▶ PROVIDED DATA:
────────────────────

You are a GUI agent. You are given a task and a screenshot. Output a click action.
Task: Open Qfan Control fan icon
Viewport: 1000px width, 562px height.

────────────────────

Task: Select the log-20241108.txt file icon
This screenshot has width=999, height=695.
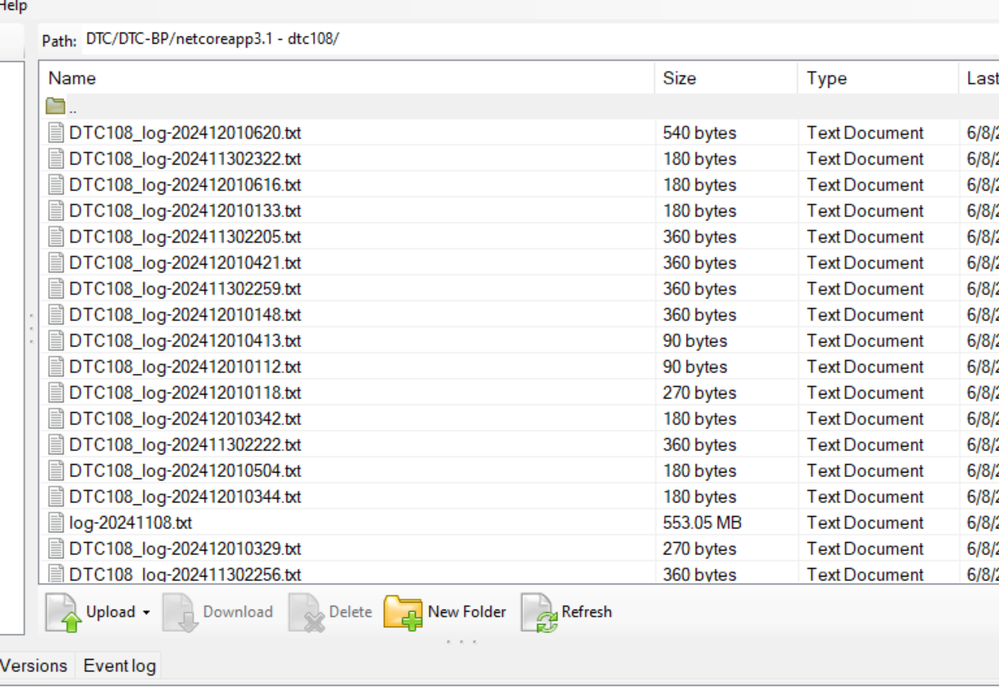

────────────────────

From the listing above, repeat exactly the lines starting at the line that includes "You are a GUI" and ending at the line that includes "Viewport: 1000px width, 562px height.", with nothing outside that span.

▶ RESULT FOR THIS EXERCISE:
You are a GUI agent. You are given a task and a screenshot. Output a click action.
Task: Open Qfan Control fan icon
Viewport: 1000px width, 562px height.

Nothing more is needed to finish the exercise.